September 25, 2021 

How the Minnesota Lynx can advance to the semifinals

Taking care of the ball and controlling the paint are two keys for the Lynx

In 10 consecutive playoff seasons, the Minnesota Lynx have only lost two single-elimination games—in 2018 and 2019, to the Los Angeles Sparks and Seattle Storm, respectively. 

The expectations are clear going into this year’s second-round single-elimination game against the Chicago Sky: Win and get to the next round for a series.

A new team with a lot of new faces had some fans and media outlets counting the team out of a championship run, as preseason power rankings listed the team as low as sixth. But despite this and an unprecedented 0-4 start to the season, the team finished the regular season as the third seed and earned a first-round playoff bye.

“You have to realize there were a lot of us coming in new to this team, new to this system and we might’ve started out rough … but I never thought twice about what [head coach and general manager Cheryl Reeve] was doing,” guard Aerial Powers told reporters. “I believed in it, you know?
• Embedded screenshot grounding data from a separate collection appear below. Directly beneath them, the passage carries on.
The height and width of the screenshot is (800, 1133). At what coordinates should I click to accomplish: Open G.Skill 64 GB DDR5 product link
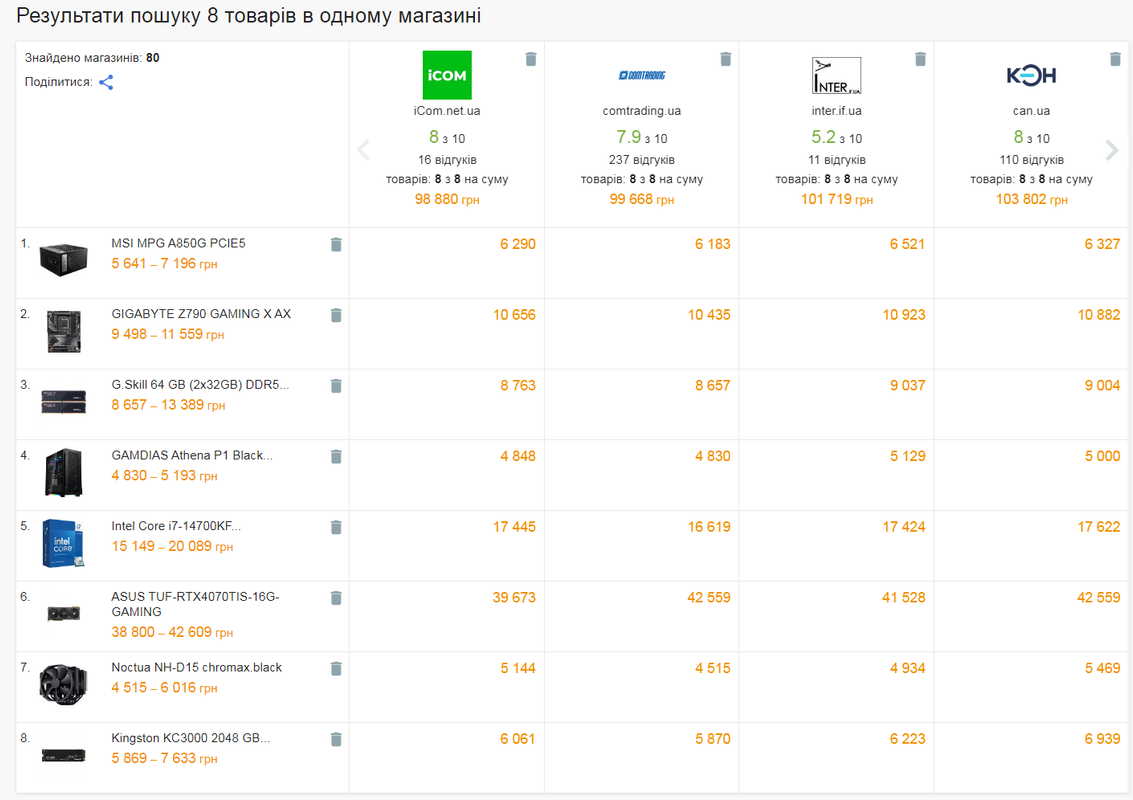click(x=200, y=385)
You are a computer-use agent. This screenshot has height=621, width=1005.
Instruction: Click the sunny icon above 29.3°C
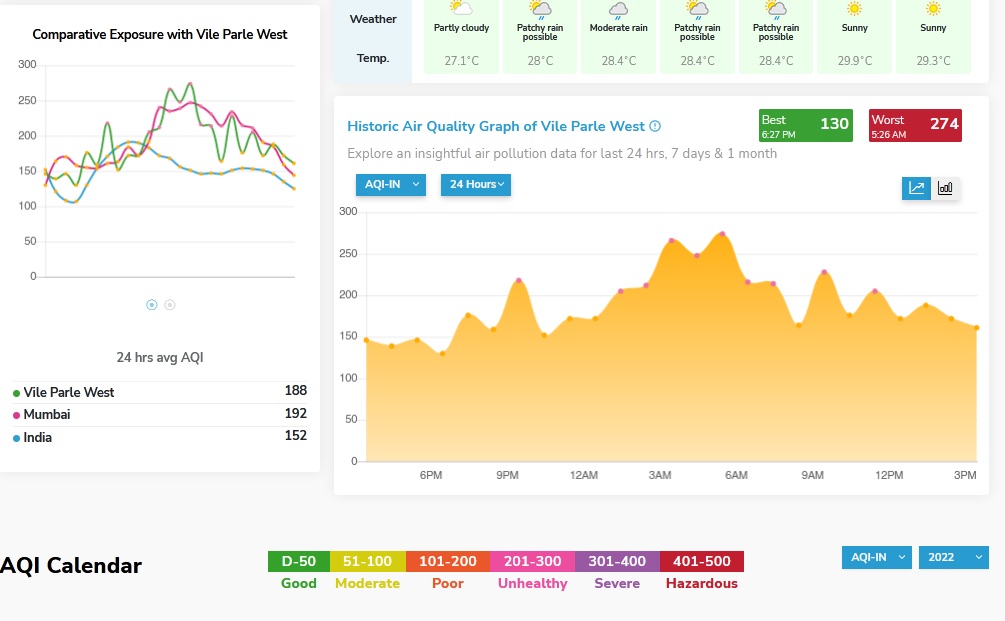click(x=933, y=9)
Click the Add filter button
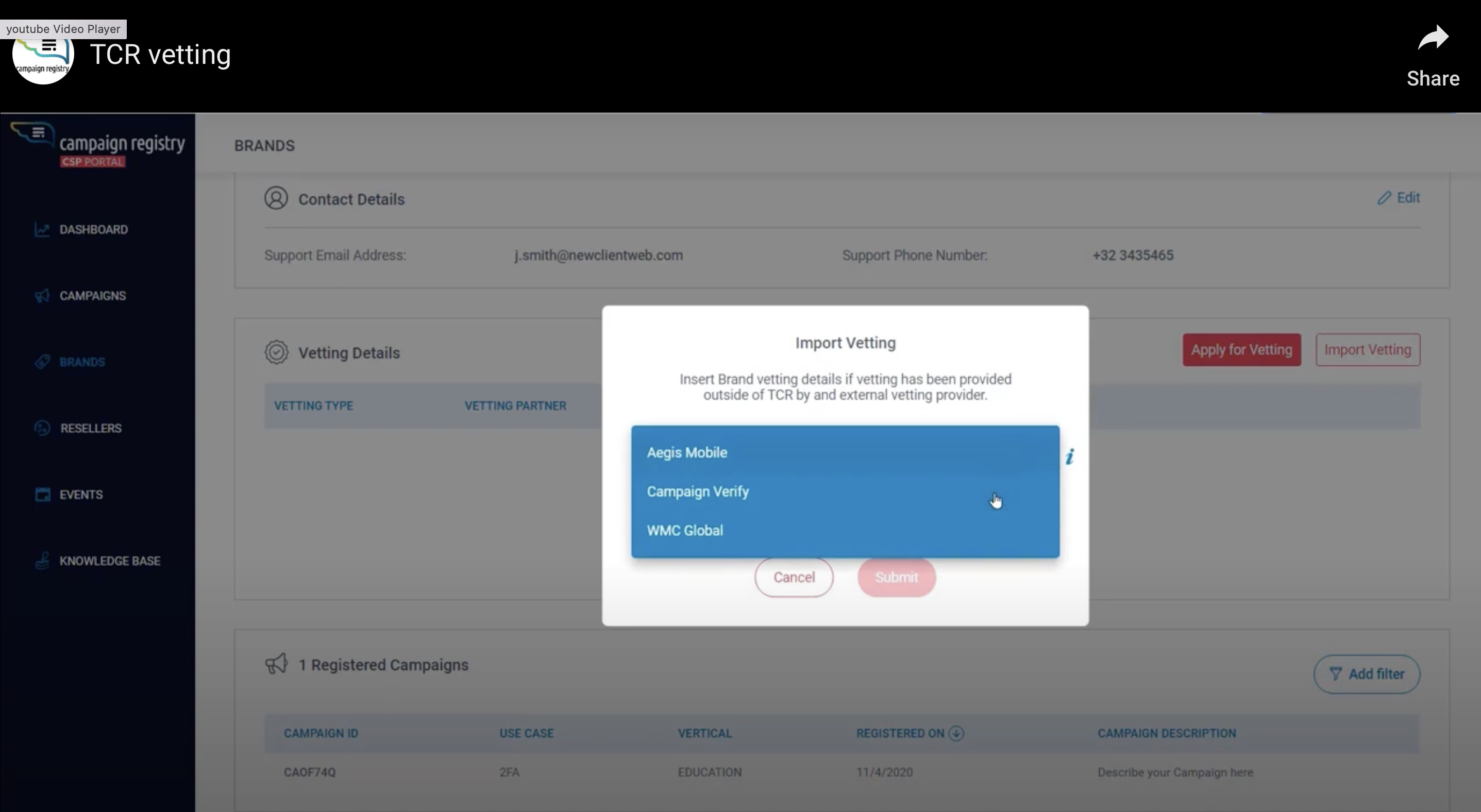This screenshot has width=1481, height=812. pos(1367,673)
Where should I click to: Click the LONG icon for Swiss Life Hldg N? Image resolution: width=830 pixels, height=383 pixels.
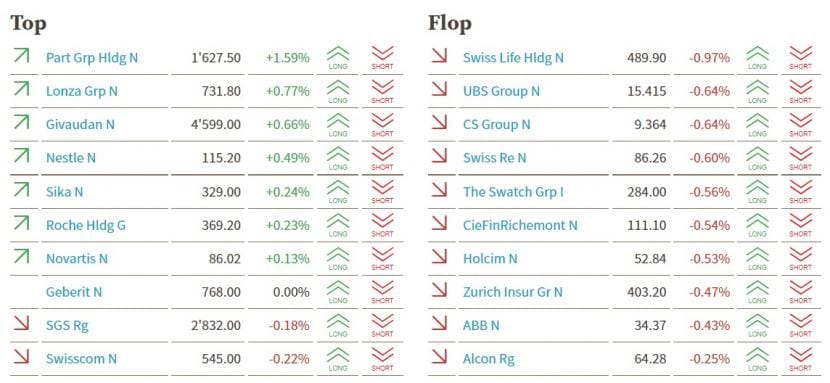click(x=757, y=58)
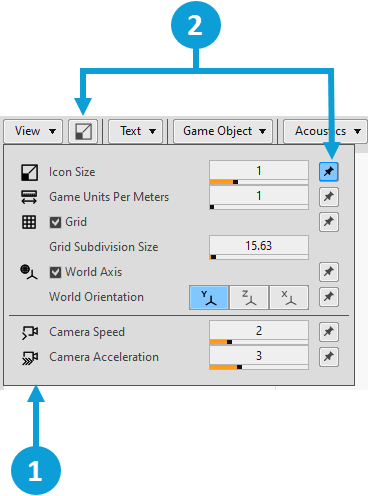Click the Camera Speed slider bar
368x496 pixels.
pos(259,342)
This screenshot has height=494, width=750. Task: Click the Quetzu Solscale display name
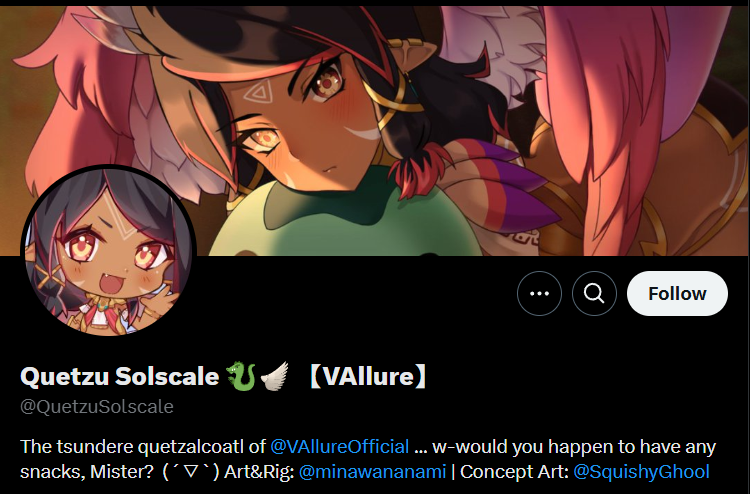point(120,376)
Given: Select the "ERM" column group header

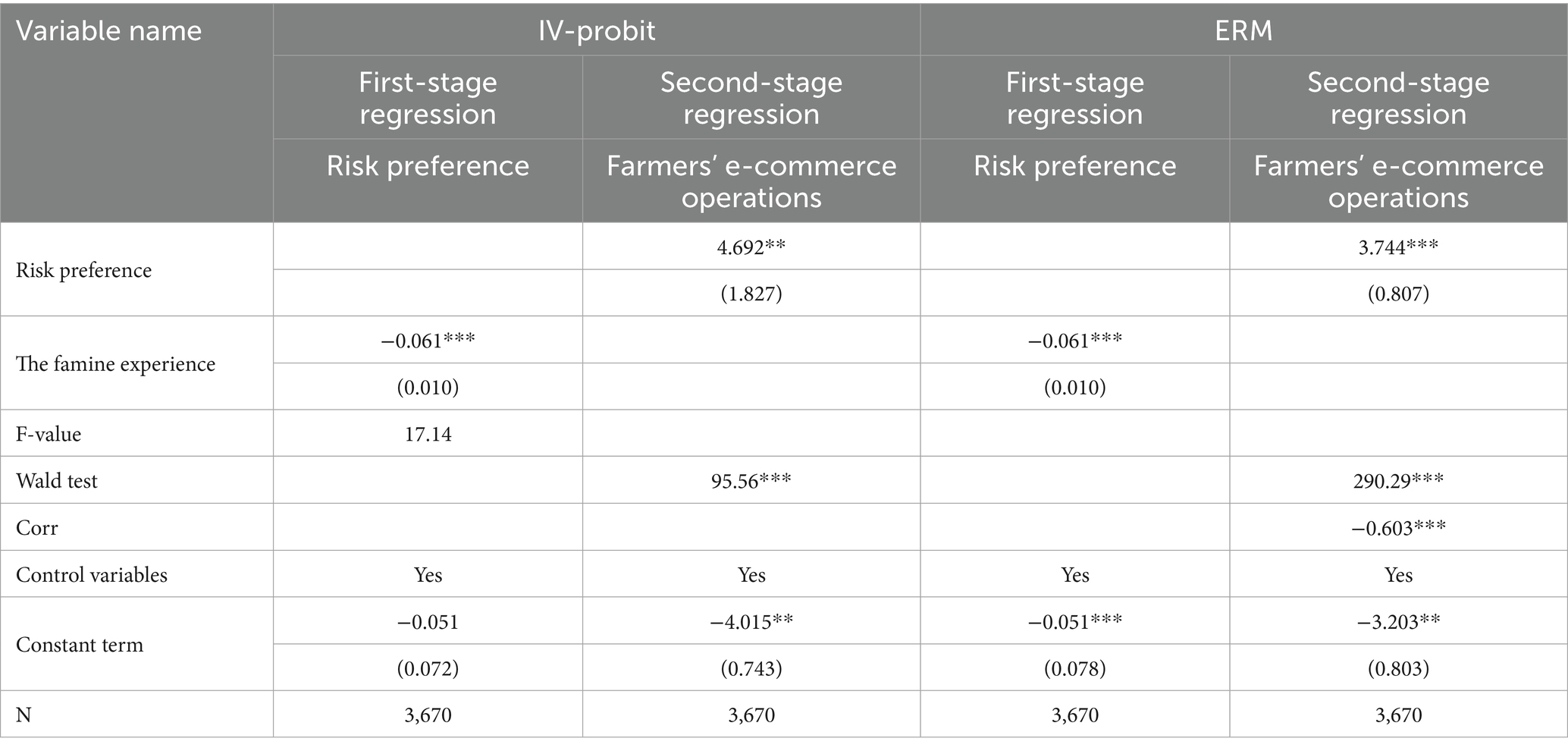Looking at the screenshot, I should (x=1243, y=30).
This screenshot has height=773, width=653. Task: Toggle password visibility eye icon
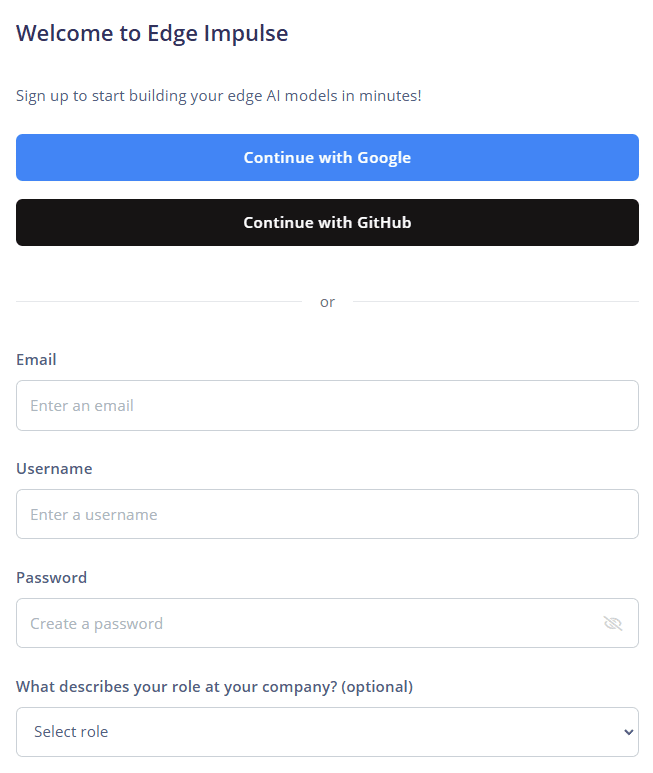[613, 623]
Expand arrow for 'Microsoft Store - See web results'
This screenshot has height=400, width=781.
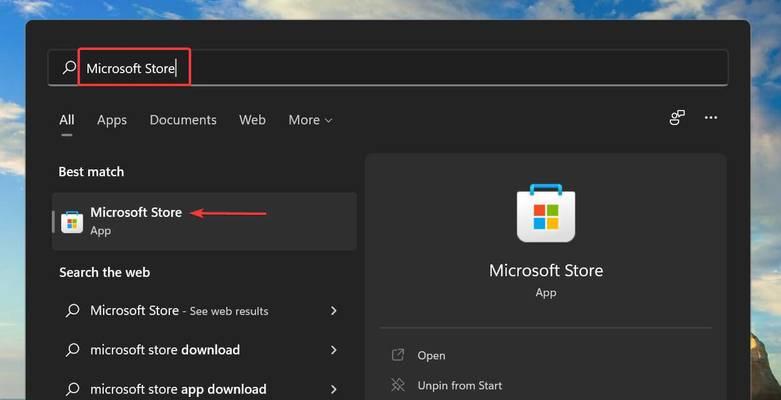(334, 310)
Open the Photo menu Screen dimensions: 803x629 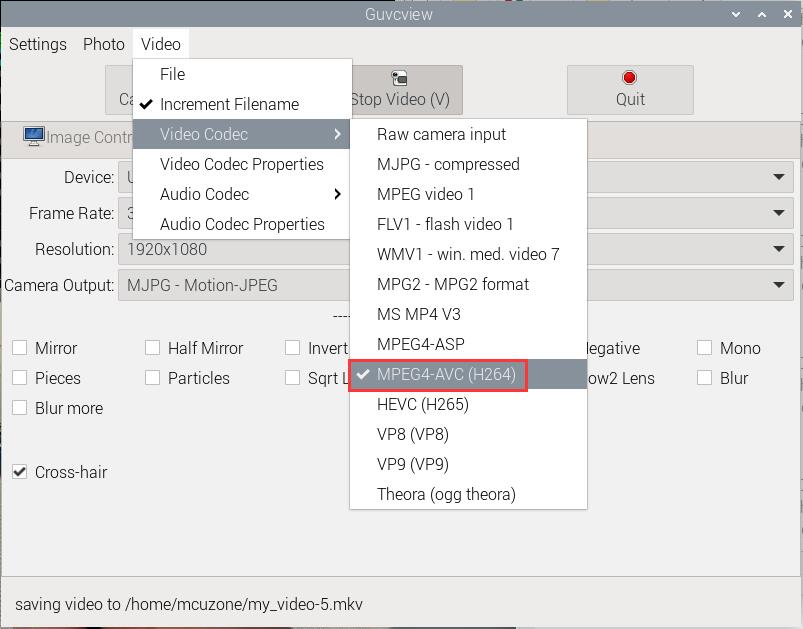[x=104, y=44]
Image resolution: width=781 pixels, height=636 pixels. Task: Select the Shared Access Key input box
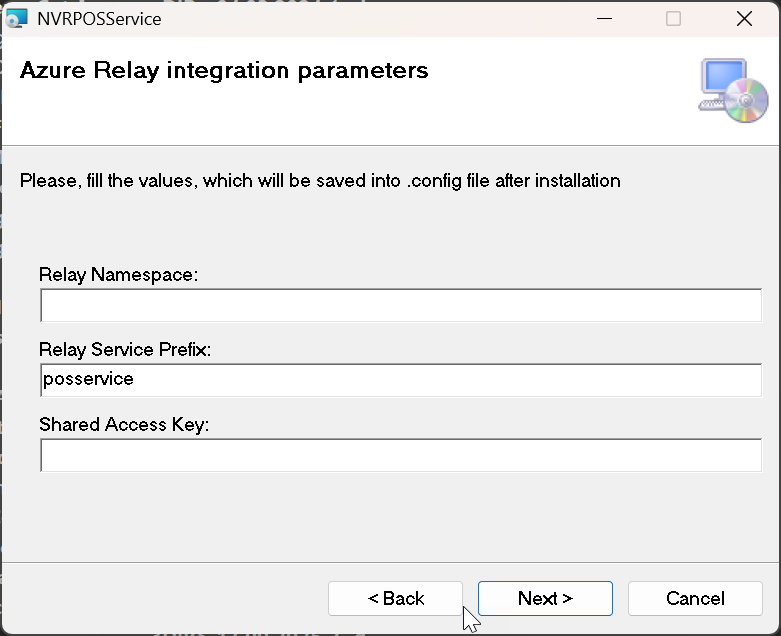pyautogui.click(x=400, y=455)
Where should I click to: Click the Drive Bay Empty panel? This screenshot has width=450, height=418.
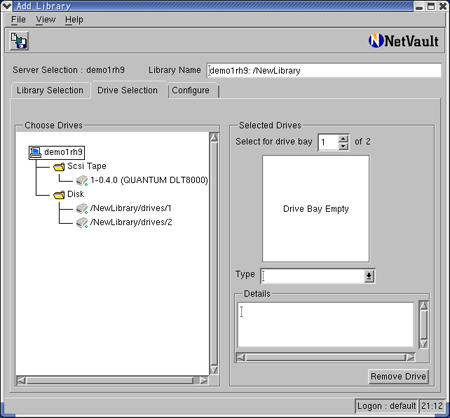(x=316, y=209)
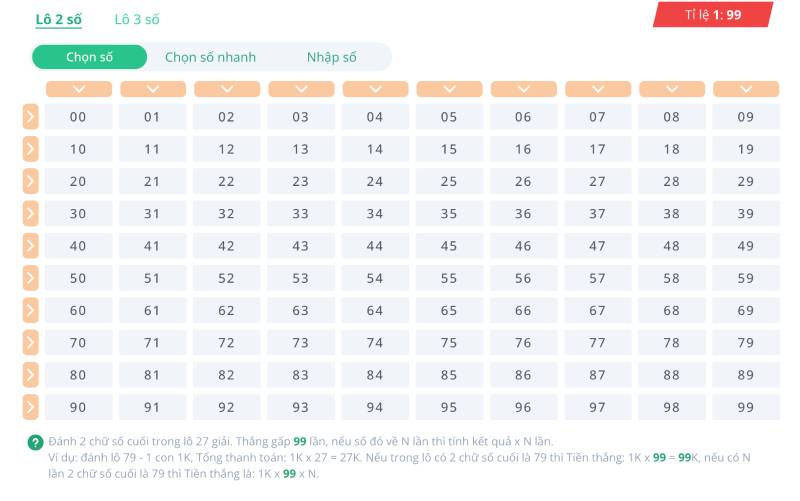Switch to the Lô 3 số tab
800x501 pixels.
[137, 19]
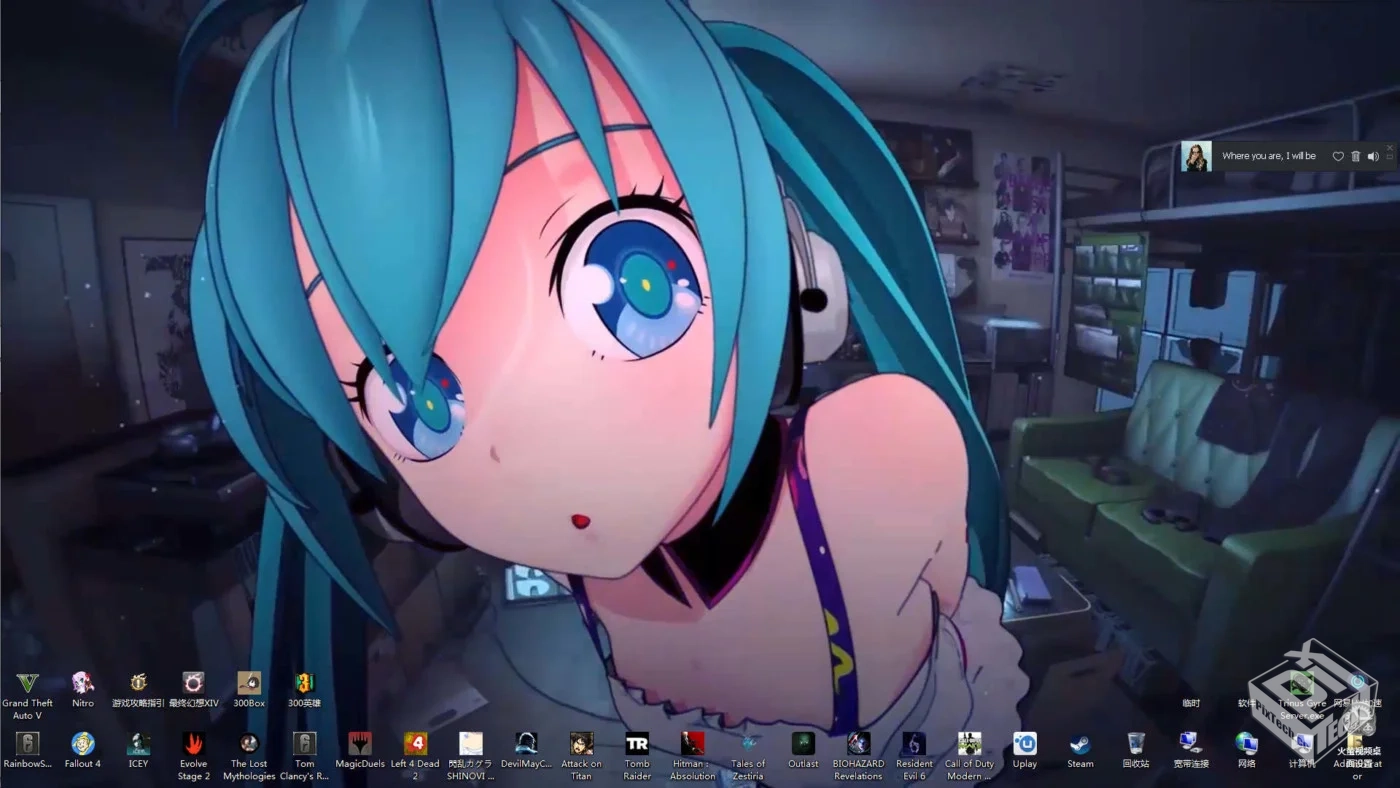Launch Resident Evil 6
Viewport: 1400px width, 788px height.
(914, 744)
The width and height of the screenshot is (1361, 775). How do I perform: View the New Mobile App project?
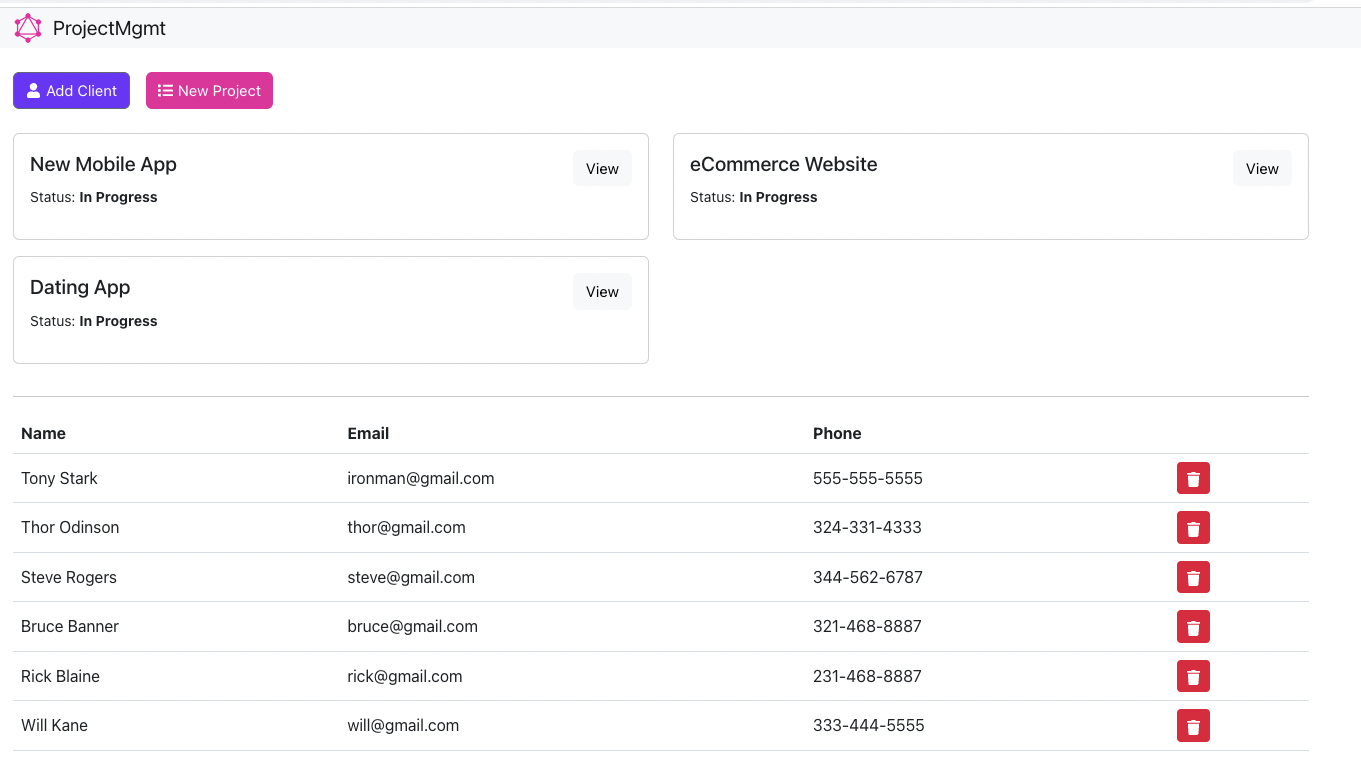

I believed in it since the time I signed. I believed in it even when we were 0-4.”

To lose in a single-elimination game would go against the championship culture the Lynx pride themselves on.

“Every team goes through ups and downs throughout a season and our down, the lowest of the low, just happened to be at the beginning of the season, when we started 0-4.” said forward Bridget Carleton. “We learned who we were through that and I think we’re better off because of it.”

Here’s what the Lynx need to do to get to the semifinals.

Limit points off turnovers

The Lynx have struggled all season with turnovers. When Chicago and Minnesota first played in June, the Sky scored 32 points off of 20 Lynx turnovers. In their second matchup, the Lynx reduced their turnovers to 14 but still allowed 22 points off turnovers.

“Making sure we take care of the ball and playing our scheme is the most important thing,” center Sylvia Fowles said.

Ball security and limiting points off turnovers are a must.

Win the battle in the paint

“It’s two teams that love to be in the paint,” Fowles said, “so it’s going to come down to who’s more persistent, who’s playing better schemes and who’s more determined to keep people out of the paint.”

The Lynx defense will need all hands on deck to push the Sky out to the perimeter. Sky guard Kahleah Copper scored 23 points on 71.4 percent shooting in the Sky’s first playoff game against the Dallas Wings.

“There’s no one else in the league like Kah in terms of getting to the basket. [She’s] just really, really special—really, really gifted,” said Reeve.

But it’s not just Copper the Lynx will need to keep out of the paint. “Their whole team likes being in the paint, so that’s our main focus,” said Carleton. “Candace [Parker] is included in that. We kind of have to treat Candace like a guard.”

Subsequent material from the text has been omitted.